J Clin Epidemiol. 1991;44(7):685-99. doi: 10.1016/0895-4356(91)90029-9.
The Kaiser Family Foundation's Community Health Promotion Grant Program (CHPGP) provides funding and technical assistance in support of community-based efforts to prevent major health problems. The first phase of the program was implemented in 11 communities in the western United States. This paper describes the evaluation design of the CHPGP in the West, the methods of data collection, and the baseline comparability of intervention and control communities. Major features of the evaluation design include: (1) the randomization of qualified communities making application into funded and unfunded comparison groups; (2) a second set of matched control communities for some intervention sites; (3) data gathering through repeated surveys of community residents (probability samples of adults and adolescents) and institutions (health-related organizations and randomly sampled grocery stores and restaurants); and (4) the use of secondary data to monitor health events. Selected baseline data show that intervention and control communities differ in racial/ethnic composition, but relevant health behaviors and ratings of community activation for health promotion appear comparable.

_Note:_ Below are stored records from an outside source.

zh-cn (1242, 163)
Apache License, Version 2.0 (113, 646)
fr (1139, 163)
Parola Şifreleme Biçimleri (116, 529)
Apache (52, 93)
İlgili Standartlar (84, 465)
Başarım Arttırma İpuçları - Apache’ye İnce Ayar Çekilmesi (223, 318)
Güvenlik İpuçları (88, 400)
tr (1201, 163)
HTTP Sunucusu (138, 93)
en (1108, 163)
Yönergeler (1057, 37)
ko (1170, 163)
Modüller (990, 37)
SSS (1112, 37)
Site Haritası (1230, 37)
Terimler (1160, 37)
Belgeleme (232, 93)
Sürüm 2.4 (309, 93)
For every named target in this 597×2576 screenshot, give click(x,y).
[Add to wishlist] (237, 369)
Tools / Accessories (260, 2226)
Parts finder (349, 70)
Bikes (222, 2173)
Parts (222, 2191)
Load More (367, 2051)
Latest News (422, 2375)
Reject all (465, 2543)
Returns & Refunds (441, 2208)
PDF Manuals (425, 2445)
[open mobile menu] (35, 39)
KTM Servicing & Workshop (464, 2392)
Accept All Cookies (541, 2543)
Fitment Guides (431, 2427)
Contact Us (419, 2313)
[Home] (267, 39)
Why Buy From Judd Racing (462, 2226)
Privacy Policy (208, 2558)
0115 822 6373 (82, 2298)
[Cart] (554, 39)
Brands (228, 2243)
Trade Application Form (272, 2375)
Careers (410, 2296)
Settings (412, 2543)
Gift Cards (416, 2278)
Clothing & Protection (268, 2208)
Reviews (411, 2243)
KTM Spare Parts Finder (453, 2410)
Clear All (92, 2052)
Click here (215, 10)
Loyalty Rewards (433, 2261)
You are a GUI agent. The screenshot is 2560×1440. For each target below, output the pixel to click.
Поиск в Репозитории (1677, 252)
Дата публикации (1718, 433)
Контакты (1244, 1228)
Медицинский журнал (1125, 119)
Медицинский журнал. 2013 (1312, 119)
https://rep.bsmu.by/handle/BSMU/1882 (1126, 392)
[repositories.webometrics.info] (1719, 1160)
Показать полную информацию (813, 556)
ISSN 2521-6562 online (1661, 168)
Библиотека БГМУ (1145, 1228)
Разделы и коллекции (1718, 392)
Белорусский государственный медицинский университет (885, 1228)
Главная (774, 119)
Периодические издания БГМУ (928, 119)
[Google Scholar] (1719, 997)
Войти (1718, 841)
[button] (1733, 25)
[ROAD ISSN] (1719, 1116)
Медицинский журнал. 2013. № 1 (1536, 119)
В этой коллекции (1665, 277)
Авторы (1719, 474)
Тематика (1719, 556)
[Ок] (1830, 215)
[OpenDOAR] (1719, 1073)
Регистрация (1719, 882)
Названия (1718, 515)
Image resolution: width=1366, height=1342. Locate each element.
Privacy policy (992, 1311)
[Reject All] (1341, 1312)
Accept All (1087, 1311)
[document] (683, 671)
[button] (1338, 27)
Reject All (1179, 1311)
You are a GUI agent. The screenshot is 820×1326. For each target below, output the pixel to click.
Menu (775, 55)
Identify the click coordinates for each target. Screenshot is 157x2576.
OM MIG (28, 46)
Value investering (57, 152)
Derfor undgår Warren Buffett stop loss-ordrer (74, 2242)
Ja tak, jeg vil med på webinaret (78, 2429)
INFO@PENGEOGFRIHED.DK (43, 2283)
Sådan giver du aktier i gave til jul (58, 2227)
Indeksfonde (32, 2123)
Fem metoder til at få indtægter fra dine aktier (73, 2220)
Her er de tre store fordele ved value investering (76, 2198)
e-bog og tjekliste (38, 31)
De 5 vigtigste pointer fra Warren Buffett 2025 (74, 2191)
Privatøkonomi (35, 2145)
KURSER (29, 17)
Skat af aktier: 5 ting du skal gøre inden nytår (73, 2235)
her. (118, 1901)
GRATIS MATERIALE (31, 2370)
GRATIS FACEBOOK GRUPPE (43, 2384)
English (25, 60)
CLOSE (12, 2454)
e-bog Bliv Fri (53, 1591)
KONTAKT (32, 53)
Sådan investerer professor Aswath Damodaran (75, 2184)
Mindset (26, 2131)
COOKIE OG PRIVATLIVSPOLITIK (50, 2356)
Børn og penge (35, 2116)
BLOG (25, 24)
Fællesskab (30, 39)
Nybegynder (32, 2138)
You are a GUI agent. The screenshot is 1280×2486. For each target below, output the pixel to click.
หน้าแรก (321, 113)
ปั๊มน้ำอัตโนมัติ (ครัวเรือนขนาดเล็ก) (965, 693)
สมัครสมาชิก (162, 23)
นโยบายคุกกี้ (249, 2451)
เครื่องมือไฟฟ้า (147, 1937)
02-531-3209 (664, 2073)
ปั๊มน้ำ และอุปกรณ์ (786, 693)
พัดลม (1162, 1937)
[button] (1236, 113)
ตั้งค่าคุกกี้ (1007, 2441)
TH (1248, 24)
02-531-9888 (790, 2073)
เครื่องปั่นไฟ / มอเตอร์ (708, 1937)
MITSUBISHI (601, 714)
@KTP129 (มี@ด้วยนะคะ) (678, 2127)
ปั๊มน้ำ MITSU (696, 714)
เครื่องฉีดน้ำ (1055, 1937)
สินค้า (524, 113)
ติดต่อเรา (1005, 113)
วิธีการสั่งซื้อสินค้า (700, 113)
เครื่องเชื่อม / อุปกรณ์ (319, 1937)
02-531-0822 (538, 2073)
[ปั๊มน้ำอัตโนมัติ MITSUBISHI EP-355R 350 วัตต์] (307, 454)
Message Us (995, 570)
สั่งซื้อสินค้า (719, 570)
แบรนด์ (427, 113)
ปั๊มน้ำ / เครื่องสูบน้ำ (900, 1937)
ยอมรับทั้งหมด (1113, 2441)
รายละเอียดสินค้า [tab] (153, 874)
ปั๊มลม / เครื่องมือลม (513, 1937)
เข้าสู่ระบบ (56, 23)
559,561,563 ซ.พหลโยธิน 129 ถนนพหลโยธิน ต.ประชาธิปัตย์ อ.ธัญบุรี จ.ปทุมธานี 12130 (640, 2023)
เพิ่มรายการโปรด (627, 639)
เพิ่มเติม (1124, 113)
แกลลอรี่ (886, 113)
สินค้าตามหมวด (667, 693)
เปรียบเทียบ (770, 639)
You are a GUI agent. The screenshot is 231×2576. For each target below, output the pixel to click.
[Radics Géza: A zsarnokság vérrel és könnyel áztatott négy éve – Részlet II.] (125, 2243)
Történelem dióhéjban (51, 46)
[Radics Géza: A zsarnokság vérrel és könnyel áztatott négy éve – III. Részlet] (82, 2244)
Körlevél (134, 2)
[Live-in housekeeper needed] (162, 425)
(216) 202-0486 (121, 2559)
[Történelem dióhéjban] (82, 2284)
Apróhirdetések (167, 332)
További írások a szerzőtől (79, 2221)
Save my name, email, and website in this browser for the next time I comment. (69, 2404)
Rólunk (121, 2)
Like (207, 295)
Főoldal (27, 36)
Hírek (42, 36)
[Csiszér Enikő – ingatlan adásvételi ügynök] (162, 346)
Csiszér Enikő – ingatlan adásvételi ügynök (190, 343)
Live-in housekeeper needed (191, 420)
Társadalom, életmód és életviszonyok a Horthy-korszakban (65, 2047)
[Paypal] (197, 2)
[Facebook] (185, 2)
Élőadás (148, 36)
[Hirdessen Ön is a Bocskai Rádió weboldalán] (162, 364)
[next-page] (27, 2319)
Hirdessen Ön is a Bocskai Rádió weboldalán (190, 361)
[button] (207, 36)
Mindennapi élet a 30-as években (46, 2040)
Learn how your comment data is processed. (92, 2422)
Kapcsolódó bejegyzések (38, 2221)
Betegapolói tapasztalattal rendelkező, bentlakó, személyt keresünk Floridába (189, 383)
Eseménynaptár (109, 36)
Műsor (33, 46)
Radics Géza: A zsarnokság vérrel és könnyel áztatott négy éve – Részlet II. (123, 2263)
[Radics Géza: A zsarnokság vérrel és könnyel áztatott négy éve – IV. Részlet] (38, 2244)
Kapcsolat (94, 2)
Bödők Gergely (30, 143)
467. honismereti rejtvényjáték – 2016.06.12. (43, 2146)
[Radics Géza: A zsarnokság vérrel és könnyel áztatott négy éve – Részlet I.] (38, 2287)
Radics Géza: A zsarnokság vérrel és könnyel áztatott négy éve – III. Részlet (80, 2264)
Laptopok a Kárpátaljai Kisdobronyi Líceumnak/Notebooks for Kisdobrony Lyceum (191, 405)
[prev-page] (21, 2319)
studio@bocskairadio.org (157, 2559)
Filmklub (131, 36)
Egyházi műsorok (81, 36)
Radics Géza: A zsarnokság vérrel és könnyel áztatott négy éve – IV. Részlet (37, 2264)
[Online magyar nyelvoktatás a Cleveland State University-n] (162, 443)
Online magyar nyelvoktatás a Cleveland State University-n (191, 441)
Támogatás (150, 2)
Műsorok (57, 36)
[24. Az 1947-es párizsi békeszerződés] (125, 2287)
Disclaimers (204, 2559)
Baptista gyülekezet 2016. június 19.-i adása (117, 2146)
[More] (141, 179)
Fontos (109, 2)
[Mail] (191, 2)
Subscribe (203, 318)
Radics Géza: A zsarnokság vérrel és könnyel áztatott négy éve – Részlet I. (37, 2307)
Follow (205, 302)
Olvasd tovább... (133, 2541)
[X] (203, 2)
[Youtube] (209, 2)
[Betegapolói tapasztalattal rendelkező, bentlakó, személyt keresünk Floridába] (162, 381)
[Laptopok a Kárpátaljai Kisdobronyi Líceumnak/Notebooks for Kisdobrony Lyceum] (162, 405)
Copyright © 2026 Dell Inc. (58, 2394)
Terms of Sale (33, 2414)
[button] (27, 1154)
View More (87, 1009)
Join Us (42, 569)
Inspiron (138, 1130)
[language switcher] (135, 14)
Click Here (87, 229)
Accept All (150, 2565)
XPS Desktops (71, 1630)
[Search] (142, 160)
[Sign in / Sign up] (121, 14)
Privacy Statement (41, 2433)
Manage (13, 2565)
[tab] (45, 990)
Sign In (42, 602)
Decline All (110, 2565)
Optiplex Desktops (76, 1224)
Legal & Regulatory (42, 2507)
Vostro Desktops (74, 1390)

凯撒家庭基金会的社区健康促进资助项目(CHPGP)提供资金和技术援助,以支持基于社区的预防重大健康问题的努力。该项目的第一阶段在美国西部的11个社区实施。本文描述了西部CHPGP的评估设计、数据收集方法以及干预社区和对照社区的基线可比性。评估设计的主要特点包括:(1)将申请的合格社区随机分为资助组和非资助对照组;(2)为一些干预地点设置第二组匹配的对照社区;(3)通过对社区居民(成年人和青少年的概率样本)和机构(与健康相关的组织以及随机抽样的杂货店和餐馆)进行重复调查来收集数据;(4)使用二手数据监测健康事件。选定的基线数据表明,干预社区和对照社区在种族/族裔构成上存在差异,但相关的健康行为以及促进健康的社区活跃度评分似乎具有可比性。